_Description of the task_: Please reproduce only the entries starting at the line that contains "Identify the location of wcag-aa-result: Fail." and ending at the line that contains "system-navigation-bar: 游戏腾 is", changing "Locate an element on the screen" to "Find a specific element on the screen" and leaving everything else unchanged.

Entries excerpted from a collection
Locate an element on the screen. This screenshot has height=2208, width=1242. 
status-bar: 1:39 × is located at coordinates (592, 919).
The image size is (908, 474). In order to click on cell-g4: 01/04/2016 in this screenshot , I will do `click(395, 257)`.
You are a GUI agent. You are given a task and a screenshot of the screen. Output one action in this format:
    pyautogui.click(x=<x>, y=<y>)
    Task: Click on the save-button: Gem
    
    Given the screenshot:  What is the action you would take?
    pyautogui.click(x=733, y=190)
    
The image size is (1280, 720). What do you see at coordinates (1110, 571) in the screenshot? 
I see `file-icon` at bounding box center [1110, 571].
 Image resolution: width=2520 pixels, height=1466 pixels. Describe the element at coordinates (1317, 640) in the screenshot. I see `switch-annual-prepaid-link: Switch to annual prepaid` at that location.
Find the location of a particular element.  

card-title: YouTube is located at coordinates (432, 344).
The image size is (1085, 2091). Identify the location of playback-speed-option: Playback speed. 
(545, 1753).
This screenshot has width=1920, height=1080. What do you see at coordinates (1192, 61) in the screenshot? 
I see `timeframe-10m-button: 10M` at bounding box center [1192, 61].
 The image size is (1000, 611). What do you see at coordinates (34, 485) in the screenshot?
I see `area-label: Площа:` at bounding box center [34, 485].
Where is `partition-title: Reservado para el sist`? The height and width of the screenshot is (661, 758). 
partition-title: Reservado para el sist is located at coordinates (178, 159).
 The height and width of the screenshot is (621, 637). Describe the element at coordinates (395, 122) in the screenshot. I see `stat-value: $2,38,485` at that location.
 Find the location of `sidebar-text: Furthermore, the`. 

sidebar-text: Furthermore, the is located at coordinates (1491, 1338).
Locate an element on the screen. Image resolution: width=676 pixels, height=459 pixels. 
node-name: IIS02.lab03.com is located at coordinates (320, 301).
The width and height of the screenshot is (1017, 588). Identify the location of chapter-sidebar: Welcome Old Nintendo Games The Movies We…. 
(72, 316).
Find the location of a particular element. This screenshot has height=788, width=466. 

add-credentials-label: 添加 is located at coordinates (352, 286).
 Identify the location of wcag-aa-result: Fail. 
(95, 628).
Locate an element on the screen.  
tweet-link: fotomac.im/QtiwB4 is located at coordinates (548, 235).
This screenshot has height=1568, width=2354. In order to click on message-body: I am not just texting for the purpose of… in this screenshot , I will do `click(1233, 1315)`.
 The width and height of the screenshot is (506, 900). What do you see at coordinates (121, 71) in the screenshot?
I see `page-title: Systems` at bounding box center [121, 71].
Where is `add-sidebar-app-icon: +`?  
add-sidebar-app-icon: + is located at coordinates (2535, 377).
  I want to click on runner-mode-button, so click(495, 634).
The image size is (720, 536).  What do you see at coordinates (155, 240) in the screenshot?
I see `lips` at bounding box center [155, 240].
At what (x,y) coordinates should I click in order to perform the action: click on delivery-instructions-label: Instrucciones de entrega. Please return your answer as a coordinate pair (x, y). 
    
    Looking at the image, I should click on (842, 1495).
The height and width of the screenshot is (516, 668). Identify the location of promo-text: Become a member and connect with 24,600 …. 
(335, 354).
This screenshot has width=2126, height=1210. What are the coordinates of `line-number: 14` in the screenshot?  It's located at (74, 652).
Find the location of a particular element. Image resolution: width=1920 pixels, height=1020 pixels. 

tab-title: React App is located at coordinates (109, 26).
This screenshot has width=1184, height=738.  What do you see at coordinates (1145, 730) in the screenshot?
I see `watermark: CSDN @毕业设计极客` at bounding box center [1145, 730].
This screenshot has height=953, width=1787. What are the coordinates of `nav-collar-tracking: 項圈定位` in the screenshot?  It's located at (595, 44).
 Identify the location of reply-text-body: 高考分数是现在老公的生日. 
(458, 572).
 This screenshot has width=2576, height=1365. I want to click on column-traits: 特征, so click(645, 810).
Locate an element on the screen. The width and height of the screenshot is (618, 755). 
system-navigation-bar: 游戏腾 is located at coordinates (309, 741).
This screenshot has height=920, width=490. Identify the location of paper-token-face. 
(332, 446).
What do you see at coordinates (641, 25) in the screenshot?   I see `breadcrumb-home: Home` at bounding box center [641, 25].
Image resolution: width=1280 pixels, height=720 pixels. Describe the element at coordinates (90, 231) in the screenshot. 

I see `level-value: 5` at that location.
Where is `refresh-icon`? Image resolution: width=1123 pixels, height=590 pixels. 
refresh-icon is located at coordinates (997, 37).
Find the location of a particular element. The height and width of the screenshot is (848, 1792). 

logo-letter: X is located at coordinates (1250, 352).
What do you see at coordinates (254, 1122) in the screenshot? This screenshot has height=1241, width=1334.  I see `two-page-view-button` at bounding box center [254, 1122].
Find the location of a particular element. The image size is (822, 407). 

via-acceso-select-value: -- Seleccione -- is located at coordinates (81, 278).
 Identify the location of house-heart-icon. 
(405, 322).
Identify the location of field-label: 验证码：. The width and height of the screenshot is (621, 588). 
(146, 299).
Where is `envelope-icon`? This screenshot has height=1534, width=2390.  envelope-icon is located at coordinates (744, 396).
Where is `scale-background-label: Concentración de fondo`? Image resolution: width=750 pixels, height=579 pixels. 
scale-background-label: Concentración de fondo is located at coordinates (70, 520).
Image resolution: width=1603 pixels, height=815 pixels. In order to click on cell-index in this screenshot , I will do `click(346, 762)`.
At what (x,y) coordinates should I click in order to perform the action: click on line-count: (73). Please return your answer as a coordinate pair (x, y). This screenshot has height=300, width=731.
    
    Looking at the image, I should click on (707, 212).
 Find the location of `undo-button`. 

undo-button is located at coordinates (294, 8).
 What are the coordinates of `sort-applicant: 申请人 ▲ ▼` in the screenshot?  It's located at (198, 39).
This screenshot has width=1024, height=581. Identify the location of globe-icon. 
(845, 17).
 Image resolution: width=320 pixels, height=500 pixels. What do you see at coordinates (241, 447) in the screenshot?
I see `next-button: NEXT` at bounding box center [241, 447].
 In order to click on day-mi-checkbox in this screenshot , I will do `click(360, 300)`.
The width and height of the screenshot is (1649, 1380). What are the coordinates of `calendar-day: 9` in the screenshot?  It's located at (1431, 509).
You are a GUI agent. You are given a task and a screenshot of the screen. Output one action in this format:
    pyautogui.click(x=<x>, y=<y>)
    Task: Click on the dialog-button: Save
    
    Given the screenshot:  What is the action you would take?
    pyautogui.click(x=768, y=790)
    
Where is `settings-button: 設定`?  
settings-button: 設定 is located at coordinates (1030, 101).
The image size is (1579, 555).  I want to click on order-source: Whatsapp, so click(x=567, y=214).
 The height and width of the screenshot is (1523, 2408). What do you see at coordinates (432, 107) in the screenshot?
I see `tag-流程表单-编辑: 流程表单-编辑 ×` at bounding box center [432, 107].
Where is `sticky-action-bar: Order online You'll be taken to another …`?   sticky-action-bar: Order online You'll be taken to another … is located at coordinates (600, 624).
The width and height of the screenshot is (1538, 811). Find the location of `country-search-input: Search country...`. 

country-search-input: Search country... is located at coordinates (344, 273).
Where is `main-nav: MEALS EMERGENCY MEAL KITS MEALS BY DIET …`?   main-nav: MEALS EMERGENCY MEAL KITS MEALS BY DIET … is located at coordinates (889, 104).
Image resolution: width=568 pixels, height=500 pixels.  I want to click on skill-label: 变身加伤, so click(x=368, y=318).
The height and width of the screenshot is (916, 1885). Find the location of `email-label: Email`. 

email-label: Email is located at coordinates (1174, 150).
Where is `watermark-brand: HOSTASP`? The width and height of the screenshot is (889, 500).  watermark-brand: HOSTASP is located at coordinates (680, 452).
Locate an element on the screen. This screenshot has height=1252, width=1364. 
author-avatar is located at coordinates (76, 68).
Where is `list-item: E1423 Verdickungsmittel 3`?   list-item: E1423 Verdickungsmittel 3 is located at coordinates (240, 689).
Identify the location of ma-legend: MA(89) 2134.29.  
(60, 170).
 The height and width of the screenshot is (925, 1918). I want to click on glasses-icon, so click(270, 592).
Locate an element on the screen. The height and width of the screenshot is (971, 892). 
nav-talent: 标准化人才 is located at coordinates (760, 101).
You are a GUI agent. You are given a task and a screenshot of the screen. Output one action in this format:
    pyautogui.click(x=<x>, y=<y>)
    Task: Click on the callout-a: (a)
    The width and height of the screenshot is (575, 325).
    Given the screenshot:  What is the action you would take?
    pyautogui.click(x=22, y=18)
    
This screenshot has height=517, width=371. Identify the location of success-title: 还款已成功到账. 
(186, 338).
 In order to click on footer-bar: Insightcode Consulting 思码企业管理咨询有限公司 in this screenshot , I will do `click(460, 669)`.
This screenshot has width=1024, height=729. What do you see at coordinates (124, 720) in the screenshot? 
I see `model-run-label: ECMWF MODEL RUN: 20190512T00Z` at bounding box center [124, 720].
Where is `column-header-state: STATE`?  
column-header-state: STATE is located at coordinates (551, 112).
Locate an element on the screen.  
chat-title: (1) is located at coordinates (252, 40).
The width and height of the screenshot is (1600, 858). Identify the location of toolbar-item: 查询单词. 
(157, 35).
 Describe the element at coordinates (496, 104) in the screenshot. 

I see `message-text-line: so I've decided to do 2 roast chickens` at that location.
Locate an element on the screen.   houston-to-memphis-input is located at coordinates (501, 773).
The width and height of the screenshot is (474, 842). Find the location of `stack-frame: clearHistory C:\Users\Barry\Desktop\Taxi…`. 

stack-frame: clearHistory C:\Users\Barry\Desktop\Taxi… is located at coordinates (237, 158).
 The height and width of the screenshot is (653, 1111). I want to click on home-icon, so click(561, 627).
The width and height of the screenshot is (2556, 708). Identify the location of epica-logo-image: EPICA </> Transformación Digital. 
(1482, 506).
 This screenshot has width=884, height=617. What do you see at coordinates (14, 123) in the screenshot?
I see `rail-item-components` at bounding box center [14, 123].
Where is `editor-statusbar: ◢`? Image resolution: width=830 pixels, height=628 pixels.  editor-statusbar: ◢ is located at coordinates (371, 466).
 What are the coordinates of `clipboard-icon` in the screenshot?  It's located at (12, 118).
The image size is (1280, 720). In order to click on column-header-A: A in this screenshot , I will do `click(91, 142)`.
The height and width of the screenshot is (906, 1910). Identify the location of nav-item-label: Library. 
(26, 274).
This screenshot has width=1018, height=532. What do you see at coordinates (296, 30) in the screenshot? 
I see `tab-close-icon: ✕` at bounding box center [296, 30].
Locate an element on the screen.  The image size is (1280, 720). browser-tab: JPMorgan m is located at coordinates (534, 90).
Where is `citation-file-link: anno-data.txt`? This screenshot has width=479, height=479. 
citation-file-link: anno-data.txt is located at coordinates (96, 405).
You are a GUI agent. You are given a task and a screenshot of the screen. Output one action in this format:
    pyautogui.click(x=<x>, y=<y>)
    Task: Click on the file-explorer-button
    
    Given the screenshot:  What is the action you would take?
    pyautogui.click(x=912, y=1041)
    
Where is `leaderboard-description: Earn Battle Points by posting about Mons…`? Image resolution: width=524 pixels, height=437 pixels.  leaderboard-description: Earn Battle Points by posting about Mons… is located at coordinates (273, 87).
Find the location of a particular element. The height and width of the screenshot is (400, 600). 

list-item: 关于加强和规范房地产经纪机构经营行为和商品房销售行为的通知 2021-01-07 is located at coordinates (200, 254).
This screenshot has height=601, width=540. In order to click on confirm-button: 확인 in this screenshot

_Exercise answer_:
 Identify the location of wcag-aa-result: Fail. 
(95, 628).
Find a specific element on the screen.  
tweet-link: fotomac.im/QtiwB4 is located at coordinates (548, 235).
This screenshot has height=1568, width=2354. In order to click on message-body: I am not just texting for the purpose of… in this screenshot , I will do `click(1233, 1315)`.
 The width and height of the screenshot is (506, 900). What do you see at coordinates (121, 71) in the screenshot?
I see `page-title: Systems` at bounding box center [121, 71].
Where is `add-sidebar-app-icon: +`?  
add-sidebar-app-icon: + is located at coordinates (2535, 377).
  I want to click on runner-mode-button, so click(495, 634).
The image size is (720, 536).  What do you see at coordinates (155, 240) in the screenshot?
I see `lips` at bounding box center [155, 240].
At what (x,y) coordinates should I click in order to perform the action: click on delivery-instructions-label: Instrucciones de entrega. Please return your answer as a coordinate pair (x, y). 
    
    Looking at the image, I should click on (842, 1495).
The height and width of the screenshot is (516, 668). Identify the location of promo-text: Become a member and connect with 24,600 …. 
(335, 354).
This screenshot has width=2126, height=1210. What are the coordinates of `line-number: 14` in the screenshot?  It's located at (74, 652).
Find the location of a particular element. Image resolution: width=1920 pixels, height=1020 pixels. 

tab-title: React App is located at coordinates (109, 26).
This screenshot has width=1184, height=738.  What do you see at coordinates (1145, 730) in the screenshot?
I see `watermark: CSDN @毕业设计极客` at bounding box center [1145, 730].
This screenshot has height=953, width=1787. What are the coordinates of `nav-collar-tracking: 項圈定位` in the screenshot?  It's located at (595, 44).
 Identify the location of reply-text-body: 高考分数是现在老公的生日. 
(458, 572).
 This screenshot has width=2576, height=1365. I want to click on column-traits: 特征, so click(645, 810).
Find a specific element on the screen. The width and height of the screenshot is (618, 755). 
system-navigation-bar: 游戏腾 is located at coordinates (309, 741).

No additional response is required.